While the trainings sometimes go by different names, the underlying concept is similar, Muhammad said. The idea is that poor outcomes, whether in education or health, can be linked to unconscious differences in how people of color are treated. But if providers learn to recognize and counteract those biases, treatment could improve. Other states, including Michigan and California, have passed similar laws aimed at ending discrimination in doctor’s offices.
“It’s a training to undo that level of thinking that comes with seeing race,” Muhammad said. “Like, when you hear the exact same thing coming from a Black woman that you hear coming from a White woman, why is the response different?”
It’s an approach the Virginia Board of Medicine also tentatively endorsed at a Thursday meeting. Currently, members don’t have the authority to mandate new training for licensees (the Board of Pharmacy is the only regulatory board with that ability under state law). But after submitting the proposal in April, Muhammad hoped members would back legislation to require implicit bias education for licensed providers across the state.
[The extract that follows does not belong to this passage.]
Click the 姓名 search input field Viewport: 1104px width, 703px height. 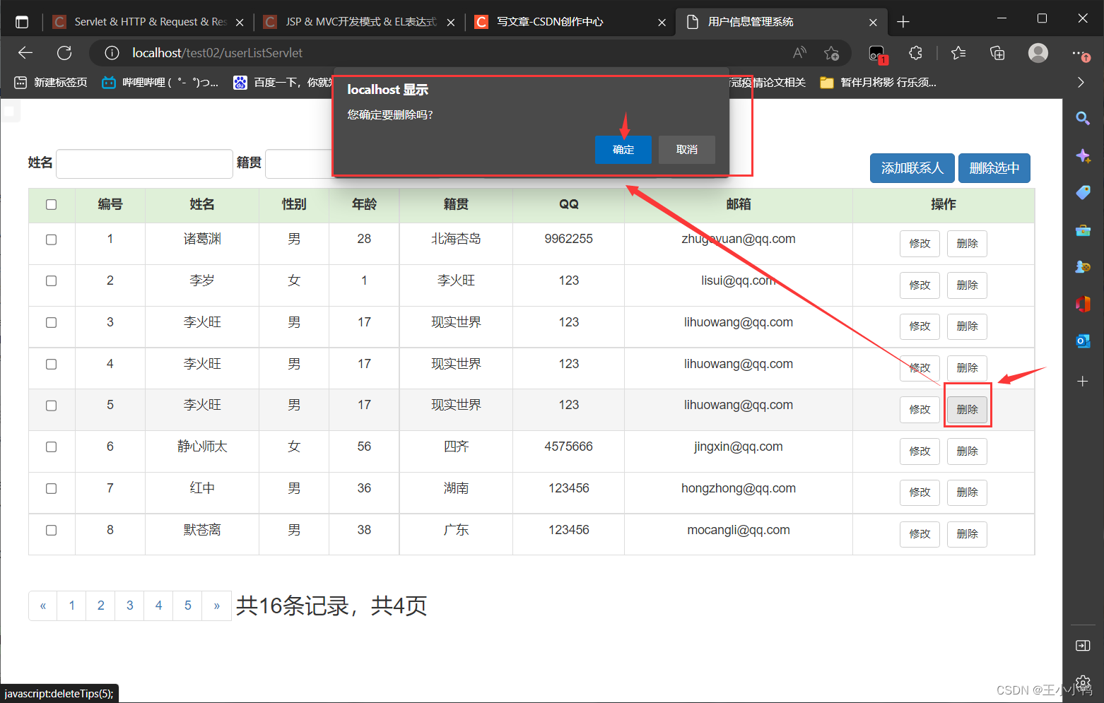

Support for a mandate, though, wasn’t universal. Some doctors have been divided by a 2016 law requiring two hours of continuing education on opioids every two years. For those opposed, there’s often resistance to the idea of lawmakers inserting themselves into medicine — and to mandating training that might not be relevant for all providers.
“Education does not, I don’t think, tend to impact what we have as an already inherent bias,” said Dr. David Archer, the board’s vice president. “And when you say, ‘You have to do that’ to doctors, you tend to get some pushback.”
Right now, there’s no clear evidence on whether continuing education has been effective at improving patient outcomes. While multiple studies have confirmed that many medical professionals do hold implicit biases — and that those biases affect the quality of care — there’s little conclusive research showing whether bias training is actually effective. The board also hasn’t assessed whether the current opioid education has reduced improper prescribing.
But given how extensively discrimination can affect patient care, many members were supportive of the requirement.
“In this particular case, the bias impacts such a large percent of Virginians that I think this is a special issue,” said Dr. Joel Silverman, a psychiatrist representing Richmond. “I am not in favor of having 15 different training requirements, but I think this one is relevant to a whole host of different issues.”
While the board didn’t submit or endorse legislation that would specifically mandate implicit bias training, it did take two concrete steps. First, the members voted to recommend the training — and send out a list of available courses — to licensees across the state. The board’s executive director, Dr. William Harp, also clarified that the training would count toward relicensure, which requires 60 hours of continuing medical education per two-year renewal cycle.
Additionally, members voted to request legislation that would grant them the authority to mandate new training for licensees — similar to existing statutes governing the Board of Pharmacy. President Blanton Marchese, one of the board’s citizen members, said it would allow them to require up to two two-hour courses in whatever medical subject matters they deemed relevant.
“So when something like this comes up, we would have the authority to say, ‘Right here, today, everyone needs those two hours to keep their license,’” he said. Muhammad supported the measure, but said the Interfaith Center still plans to submit a bill that would specifically require implicit bias training.
“It has to be mandated,” she said. “Because a lot of people don’t think they hold these biases. And then they won’t bother taking it because they think it doesn’t apply to them.”